2.1 Données fournies directement par vous

• Données d'identification : prénom, adresse email, mot de passe (stocké chiffré, jamais en clair).
• Données de profil (optionnelles) : photo de profil, date de naissance, ville/région, facettes de vie sélectionnées, réponses au questionnaire « Mieux te connaître ».
• Conversations avec Izzy : messages texte et messages vocaux échangés avec le compagnon IA. Les messages vocaux sont transcrits en texte puis le fichier audio brut n'est pas conservé au-delà de la transcription.
• Suggestions et signalements : contenu des tickets de bug ou des demandes de fonctionnalités que vous nous soumettez.

2.2 Données générées par votre usage

• Statistiques personnelles : charge mentale estimée, niveau d'énergie, palette émotionnelle, scores par facettes de vie.

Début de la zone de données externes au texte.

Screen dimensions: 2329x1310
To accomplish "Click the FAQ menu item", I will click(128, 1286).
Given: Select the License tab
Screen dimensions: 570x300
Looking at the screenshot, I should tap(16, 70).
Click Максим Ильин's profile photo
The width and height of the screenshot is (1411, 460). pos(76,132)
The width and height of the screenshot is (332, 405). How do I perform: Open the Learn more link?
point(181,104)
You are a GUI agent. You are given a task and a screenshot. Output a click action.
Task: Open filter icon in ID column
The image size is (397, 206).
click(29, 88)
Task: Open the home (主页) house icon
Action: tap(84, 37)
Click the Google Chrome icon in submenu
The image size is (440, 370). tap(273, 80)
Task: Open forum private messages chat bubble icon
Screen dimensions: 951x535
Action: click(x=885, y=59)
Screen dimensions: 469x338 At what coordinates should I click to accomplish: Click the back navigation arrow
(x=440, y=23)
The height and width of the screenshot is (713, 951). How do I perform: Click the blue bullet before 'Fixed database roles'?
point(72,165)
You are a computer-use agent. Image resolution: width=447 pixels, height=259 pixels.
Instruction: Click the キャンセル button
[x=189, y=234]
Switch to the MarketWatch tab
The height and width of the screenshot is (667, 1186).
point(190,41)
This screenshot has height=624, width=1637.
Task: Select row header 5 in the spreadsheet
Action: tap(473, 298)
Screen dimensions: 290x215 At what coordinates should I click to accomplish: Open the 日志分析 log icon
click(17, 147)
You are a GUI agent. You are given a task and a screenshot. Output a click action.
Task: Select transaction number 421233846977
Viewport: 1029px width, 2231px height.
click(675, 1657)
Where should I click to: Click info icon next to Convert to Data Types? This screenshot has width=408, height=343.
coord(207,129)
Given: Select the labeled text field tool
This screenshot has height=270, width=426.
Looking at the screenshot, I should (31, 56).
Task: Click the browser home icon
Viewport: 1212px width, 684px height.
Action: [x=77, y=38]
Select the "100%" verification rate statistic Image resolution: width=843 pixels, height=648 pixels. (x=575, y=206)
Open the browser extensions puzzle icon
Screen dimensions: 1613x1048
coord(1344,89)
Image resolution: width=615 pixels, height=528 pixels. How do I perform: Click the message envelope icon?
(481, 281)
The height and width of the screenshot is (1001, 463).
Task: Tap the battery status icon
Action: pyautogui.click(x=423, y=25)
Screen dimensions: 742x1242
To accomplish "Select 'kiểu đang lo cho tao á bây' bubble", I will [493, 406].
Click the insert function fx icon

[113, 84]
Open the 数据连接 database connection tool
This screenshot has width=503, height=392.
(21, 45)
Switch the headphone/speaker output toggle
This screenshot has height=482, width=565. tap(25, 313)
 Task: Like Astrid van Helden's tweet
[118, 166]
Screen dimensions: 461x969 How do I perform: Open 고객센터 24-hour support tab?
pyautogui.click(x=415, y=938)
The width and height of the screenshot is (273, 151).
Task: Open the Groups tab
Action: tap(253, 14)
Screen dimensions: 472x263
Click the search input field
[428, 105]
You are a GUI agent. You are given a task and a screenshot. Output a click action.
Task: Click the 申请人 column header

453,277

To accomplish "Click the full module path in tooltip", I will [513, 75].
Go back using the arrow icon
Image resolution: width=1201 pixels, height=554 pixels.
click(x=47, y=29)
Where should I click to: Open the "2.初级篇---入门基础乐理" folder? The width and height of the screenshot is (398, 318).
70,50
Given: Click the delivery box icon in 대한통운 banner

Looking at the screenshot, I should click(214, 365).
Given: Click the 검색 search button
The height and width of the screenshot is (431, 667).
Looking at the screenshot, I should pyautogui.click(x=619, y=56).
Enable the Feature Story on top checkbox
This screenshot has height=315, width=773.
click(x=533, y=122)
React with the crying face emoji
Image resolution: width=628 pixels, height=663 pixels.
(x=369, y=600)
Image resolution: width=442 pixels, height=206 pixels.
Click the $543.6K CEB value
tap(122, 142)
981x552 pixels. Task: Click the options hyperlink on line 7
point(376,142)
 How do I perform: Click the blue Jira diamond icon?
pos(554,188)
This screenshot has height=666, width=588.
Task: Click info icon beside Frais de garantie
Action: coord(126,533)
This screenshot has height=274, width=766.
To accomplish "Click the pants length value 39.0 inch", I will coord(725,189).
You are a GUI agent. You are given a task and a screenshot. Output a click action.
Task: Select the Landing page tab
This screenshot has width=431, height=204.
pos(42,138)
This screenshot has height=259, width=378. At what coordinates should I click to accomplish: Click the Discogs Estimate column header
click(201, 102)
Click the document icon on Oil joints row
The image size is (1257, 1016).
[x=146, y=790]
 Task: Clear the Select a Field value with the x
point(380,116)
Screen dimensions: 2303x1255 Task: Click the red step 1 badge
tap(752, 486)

Ces statistiques sont calculées par notre intelligence artificielle à partir de vos conversations avec Izzy.
• Données d'usage : dates et durées des séances, nombre de messages, fonctionnalités utilisées. Servent à mesurer la limite mensuelle Premium (150 min vocaux / 300 messages) et à améliorer le produit.
• Données techniques : modèle d'appareil, version de système d'exploitation (iOS / Android), version de l'application, langue, logs d'erreur anonymisés.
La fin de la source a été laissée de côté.